Text for analysis -
• • • •

Last year was healthy for banks because of margin improvement. Now, some portion of the loan book is linked to the repo rate. So, interest rate on such loans increases immediately as the policy rates go up. Deposit rates were lagging. We think to a large extent, margin improvement is now done. And we will probably see some margin contraction. But overall, the banking sector will still see a decent growth. 

Earlier the market was expecting that credit growth this fiscal year will come down because nominal GDP growth for FY24 will be down YoY. But we are still at around 14-15 per cent credit growth, slightly lower compared to last year, which is robust. The retail credit growth is still very strong. While corporates have deleveraged and corporate growth is low, corporate releveraging cycle will start slowly and that should also increase the corporate credit growth as capex picks up. For the banks, the overall NPAs are still low. 

This year, we expect the NBFC sector to do better. We should see margin improvement in NBFCs and the growth in NBFCs has already been much stronger as they are mainly the retail side.  So, we have slightly moved our preference from banks to the better performing NBFCs. However, banks will also do well, and if we look at the overall sector, valuations are reasonable. 

Q. What are the other sectors that you like right now?

Discretionary consumption structurally looks good. Near term there has been some slowdown on the discretionary consumption because of interest rates. But structurally in India consumption will increase, because of increase in per capita income and premiumization. So, that is an area where we would like to build with a three-five-year view. 

Then, there is a recovery in the industrials and capex story. It is still early days, but if we look at all the industrials sector companies, they are continuing to show an increase in order book. In defense, the government is trying to procure more indigenously, which is a driver. The capex-related theme looks good, but valuations are on the higher side. 

We are also positive on real estate. Even though mortgage rates have gone up by almost 200-250 basis points, underlying real estate demand remains fairly strong and inventory levels have come down significantly. The real estate cycle is coming out after almost eight years of down cycle. So, we think there are more legs in this space. 

Also, other sectors where we are positive on are tourism, hotels, pharma & hospitals. Even the auto sector looks interesting. There is a recovery playing out. Two-wheeler sales are still below pre-COVID numbers, because rural economy has been weak and the price increase in autos was very high in the last three years. But that is also now slowly improving.

• • • •

Stored items:
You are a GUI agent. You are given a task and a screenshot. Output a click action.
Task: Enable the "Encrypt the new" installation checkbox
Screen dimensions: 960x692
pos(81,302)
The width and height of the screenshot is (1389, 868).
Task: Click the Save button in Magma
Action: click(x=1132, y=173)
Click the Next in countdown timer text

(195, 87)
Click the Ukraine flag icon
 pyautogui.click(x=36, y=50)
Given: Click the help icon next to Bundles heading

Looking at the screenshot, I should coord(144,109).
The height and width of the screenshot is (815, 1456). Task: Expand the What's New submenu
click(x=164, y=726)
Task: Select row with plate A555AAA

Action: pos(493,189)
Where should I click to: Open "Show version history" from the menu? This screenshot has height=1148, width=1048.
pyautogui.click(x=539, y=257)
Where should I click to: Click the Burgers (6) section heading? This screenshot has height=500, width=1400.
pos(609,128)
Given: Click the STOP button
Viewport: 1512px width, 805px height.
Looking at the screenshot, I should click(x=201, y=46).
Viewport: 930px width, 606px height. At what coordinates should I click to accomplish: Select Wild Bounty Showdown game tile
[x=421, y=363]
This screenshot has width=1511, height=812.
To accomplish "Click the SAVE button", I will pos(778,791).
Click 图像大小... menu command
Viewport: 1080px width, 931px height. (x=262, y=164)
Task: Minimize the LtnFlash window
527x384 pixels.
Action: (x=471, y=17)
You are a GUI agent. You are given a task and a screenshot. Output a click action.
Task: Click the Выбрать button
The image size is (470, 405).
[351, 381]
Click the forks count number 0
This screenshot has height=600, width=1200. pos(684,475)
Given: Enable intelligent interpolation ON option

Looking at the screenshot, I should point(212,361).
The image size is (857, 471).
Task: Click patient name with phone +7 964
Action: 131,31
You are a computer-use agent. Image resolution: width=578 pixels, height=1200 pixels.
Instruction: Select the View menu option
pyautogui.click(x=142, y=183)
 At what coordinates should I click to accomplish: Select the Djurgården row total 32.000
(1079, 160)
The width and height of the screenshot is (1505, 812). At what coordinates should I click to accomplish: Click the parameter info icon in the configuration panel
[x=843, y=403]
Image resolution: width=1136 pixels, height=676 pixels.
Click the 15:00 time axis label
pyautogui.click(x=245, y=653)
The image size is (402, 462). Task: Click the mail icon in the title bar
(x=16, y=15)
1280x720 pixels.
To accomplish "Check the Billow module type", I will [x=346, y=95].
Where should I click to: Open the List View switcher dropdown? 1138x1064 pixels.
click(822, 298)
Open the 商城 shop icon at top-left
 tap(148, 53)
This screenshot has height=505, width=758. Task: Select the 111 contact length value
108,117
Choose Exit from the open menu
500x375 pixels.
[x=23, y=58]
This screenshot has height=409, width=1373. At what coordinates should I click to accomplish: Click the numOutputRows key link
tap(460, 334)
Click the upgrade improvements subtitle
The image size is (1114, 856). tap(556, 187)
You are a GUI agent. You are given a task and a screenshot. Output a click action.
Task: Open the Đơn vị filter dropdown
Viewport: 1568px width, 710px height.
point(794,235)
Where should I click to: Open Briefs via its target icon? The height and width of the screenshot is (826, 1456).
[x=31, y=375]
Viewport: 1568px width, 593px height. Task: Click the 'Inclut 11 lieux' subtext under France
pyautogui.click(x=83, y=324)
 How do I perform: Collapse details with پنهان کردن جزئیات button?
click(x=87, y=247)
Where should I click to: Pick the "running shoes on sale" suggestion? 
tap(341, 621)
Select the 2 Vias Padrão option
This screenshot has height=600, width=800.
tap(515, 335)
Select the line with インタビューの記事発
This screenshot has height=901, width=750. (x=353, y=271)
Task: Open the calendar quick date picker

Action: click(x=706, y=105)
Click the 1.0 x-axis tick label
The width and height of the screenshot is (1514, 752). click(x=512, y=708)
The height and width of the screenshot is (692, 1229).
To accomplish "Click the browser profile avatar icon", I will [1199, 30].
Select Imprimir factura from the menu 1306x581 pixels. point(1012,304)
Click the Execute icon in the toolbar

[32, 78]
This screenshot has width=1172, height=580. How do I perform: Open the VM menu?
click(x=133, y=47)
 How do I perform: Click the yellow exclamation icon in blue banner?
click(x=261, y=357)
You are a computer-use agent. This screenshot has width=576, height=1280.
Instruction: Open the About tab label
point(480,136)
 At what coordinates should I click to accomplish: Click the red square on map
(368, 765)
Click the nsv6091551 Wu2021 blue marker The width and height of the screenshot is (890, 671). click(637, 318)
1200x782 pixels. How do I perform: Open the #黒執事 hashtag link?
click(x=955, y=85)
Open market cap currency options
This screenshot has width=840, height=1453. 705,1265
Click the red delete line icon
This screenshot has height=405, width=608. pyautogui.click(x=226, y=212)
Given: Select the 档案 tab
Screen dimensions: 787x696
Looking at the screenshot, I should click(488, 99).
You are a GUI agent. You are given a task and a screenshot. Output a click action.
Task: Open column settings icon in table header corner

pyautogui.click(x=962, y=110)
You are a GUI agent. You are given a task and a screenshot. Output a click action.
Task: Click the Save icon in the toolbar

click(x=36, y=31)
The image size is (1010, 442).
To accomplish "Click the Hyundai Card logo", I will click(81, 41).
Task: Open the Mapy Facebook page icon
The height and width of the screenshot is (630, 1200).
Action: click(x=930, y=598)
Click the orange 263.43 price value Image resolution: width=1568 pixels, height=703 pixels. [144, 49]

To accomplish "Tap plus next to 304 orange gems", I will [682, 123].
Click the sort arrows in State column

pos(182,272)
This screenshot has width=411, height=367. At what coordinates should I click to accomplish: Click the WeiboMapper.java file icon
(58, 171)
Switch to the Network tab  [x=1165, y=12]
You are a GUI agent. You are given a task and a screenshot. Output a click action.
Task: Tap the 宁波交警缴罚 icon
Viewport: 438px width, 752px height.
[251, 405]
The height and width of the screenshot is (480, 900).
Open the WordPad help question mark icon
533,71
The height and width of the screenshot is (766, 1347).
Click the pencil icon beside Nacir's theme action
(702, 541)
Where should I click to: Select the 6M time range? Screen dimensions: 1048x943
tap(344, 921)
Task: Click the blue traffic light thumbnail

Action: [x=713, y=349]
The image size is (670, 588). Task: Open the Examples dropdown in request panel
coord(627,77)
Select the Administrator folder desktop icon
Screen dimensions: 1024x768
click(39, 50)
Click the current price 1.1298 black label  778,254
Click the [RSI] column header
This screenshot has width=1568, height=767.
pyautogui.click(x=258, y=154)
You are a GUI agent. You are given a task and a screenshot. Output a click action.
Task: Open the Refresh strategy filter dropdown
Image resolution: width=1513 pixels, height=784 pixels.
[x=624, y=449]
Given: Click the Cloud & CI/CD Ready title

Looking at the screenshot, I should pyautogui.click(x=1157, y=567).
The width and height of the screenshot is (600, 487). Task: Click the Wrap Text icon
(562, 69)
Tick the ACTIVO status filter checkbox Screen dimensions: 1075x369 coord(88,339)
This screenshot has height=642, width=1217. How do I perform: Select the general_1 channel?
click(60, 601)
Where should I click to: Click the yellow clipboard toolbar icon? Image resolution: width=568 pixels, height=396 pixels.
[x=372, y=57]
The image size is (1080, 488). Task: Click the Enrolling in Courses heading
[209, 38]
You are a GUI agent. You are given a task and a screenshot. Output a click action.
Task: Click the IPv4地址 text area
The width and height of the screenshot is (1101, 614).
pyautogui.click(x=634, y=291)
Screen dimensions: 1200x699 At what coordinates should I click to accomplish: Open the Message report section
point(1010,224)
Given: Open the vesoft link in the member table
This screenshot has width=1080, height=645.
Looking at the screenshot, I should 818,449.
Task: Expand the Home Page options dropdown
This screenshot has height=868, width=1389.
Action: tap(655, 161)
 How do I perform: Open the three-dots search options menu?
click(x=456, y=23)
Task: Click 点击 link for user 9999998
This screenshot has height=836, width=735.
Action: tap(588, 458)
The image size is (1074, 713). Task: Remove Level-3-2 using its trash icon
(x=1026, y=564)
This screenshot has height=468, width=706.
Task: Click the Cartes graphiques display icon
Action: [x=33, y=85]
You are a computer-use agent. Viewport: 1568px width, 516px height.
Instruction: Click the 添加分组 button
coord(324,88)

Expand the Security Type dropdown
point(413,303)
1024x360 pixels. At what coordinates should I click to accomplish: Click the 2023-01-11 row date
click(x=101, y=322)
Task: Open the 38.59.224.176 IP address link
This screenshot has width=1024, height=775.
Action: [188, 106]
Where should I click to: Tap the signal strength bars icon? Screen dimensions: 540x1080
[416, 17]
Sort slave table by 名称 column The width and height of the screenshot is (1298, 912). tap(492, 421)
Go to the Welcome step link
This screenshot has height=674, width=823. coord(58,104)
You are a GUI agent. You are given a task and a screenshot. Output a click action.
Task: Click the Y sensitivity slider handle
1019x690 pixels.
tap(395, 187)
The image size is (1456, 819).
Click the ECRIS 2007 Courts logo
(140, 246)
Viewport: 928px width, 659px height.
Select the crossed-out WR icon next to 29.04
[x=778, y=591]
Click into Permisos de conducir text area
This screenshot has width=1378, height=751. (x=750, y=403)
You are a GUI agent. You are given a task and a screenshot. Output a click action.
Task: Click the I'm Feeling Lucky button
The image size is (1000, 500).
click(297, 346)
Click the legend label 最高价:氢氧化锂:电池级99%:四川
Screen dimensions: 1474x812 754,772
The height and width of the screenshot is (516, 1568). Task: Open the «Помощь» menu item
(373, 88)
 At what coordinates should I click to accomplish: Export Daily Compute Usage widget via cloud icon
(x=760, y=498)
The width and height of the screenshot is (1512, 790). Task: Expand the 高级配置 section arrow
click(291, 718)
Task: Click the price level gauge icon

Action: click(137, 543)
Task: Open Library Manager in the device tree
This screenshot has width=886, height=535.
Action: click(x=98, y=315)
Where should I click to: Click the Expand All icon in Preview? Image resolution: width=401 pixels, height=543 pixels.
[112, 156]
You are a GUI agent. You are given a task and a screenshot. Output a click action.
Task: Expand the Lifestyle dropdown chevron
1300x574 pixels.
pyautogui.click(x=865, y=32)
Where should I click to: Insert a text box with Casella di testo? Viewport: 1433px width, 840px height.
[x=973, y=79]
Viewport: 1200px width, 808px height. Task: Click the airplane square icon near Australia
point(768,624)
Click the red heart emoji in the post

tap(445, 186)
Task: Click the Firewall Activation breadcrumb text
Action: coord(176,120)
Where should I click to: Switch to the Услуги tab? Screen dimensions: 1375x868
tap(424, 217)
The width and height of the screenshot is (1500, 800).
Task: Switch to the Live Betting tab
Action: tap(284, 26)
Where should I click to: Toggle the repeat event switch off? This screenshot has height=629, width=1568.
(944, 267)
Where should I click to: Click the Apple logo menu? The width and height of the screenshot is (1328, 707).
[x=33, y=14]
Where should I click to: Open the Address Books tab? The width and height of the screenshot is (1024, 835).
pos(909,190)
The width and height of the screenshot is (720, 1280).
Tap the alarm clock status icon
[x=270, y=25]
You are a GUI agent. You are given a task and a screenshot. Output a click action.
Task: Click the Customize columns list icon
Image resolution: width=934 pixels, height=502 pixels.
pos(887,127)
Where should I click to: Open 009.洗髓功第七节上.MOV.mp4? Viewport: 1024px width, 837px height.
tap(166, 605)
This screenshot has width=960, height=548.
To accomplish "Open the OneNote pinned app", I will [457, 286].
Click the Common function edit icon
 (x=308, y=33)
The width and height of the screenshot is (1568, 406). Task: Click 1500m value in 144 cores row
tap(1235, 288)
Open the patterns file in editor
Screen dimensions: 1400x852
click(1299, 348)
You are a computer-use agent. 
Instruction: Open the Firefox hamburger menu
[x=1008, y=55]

• • • •

Required tasks -
**1)** From the sector outlook text, return the exact passage that begins with the words containing "This year, we" and ends with "like right now?".
**2)** Answer these questions using the sector outlook text:
(a) What credit growth figure is given for this fiscal year?
(b) By how much have mortgage rates gone up?
(c) How do two-wheeler sales compare with pre-COVID numbers?
**3)** Write what comes next in the sector outlook text, starting after its last sentence.

Answers by item -
**1)**
This year, we expect the NBFC sector to do better. We should see margin improvement in NBFCs and the growth in NBFCs has already been much stronger as they are mainly the retail side.  So, we have slightly moved our preference from banks to the better performing NBFCs. However, banks will also do well, and if we look at the overall sector, valuations are reasonable. 

Q. What are the other sectors that you like right now?

**2)**
(a) Around 14-15 per cent.
(b) Almost 200-250 basis points.
(c) They are still below pre-COVID numbers.

**3)**
Q. There is still lot of uncertainty around monsoon and the impact El Nino will have. How much will this impact demand?

That is there, but I think there are other factors, which are balancing it out. Since the beginning of July, we have witnessed good rainfall and the deficit has reduced sharply. That has taken care of some of the shortage which is there. So, I think it should not be such a big worry. It is still early days, but currently looking better now than what it was a couple of weeks back. 

As we move towards the elections next year, we will see some money moving into the hands of the rural as well as the bottom of the pyramid group. That should aid in propelling consumption. 

We are also benefiting from the lower commodity prices. There has been a reduction in prices of the energy basket. Therefore, we will see some margin improvement this year, which should benefit overall earnings. Overall, we are looking at a healthy double-digit earnings growth for Nifty.

Q. How do you see the mid and small cap space?

The India growth story does look more sustainable for long term because of the reforms. Obviously, elections and other things could be the risk factors. Otherwise, we see that a lot of sectors are looking up and mid-caps and small caps should do reasonably well in that environment. We are also seeing good inflows here. 

Valuations have moved up now, but again they are not excessively overvalued. The earnings growth is also likely to be stronger, in the mid cap and small cap.  So, if we take a forward-looking view, it might not look as expensive as it looks on a trailing basis. So, it becomes a bottom up or a stock specific story.